- [Goal]: Rewrite the lines of the material between the one containing "The width and" and the one containing "Disable the #11–100 positions checkbox", inclusive, and leave out everything else. Keep every line as it is, except that each coordinate in the answers is multiplied by 1.8 and rounded to the nearest whole number, with halves rounded up.

- [The input]:
▶

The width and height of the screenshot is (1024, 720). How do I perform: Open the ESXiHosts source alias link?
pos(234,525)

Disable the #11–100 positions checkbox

◀
▶

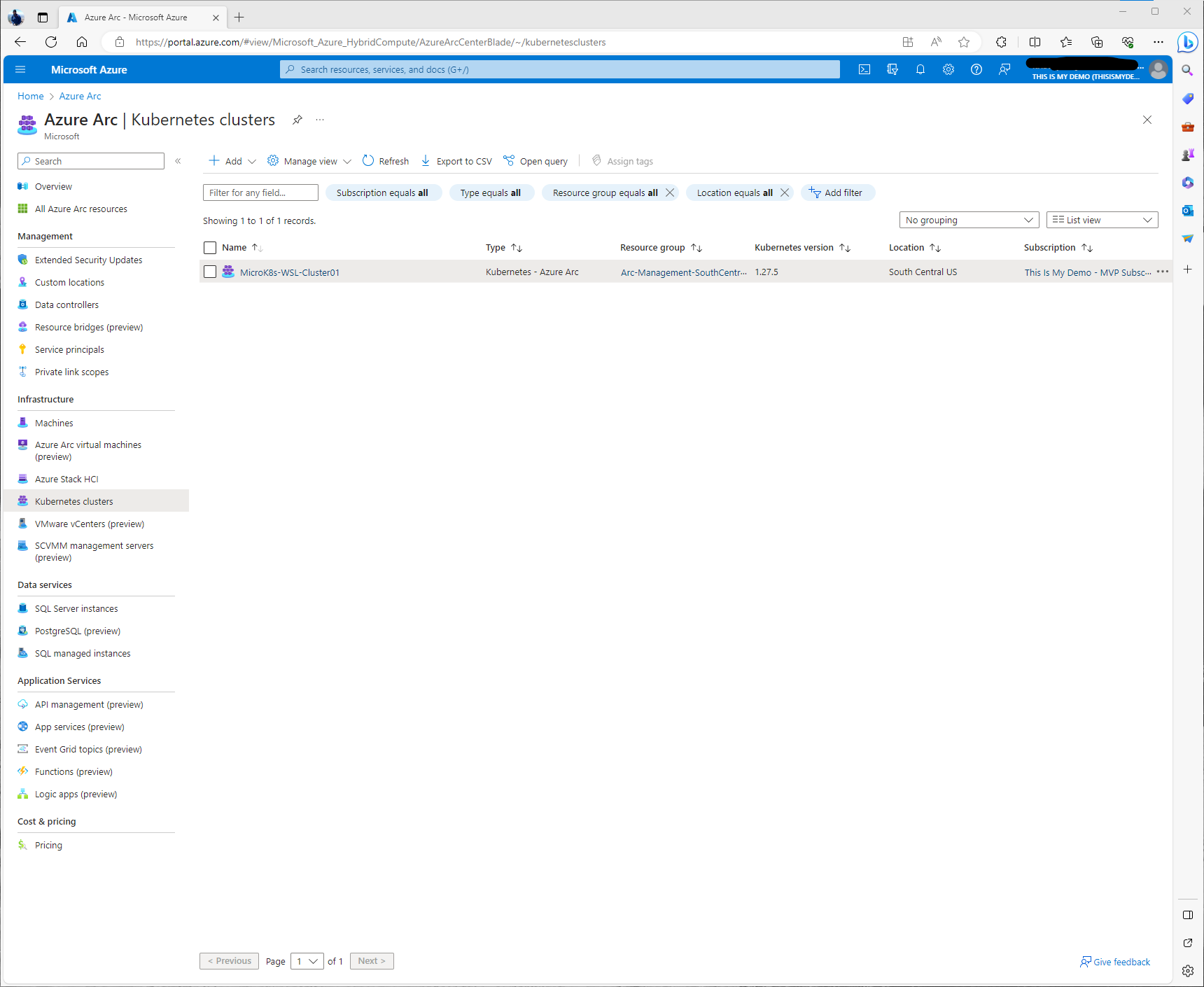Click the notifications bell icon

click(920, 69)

◀

- [Output for this task]:
The width and height of the screenshot is (1024, 720). How do I perform: Open the ESXiHosts source alias link?
pos(421,945)

Disable the #11–100 positions checkbox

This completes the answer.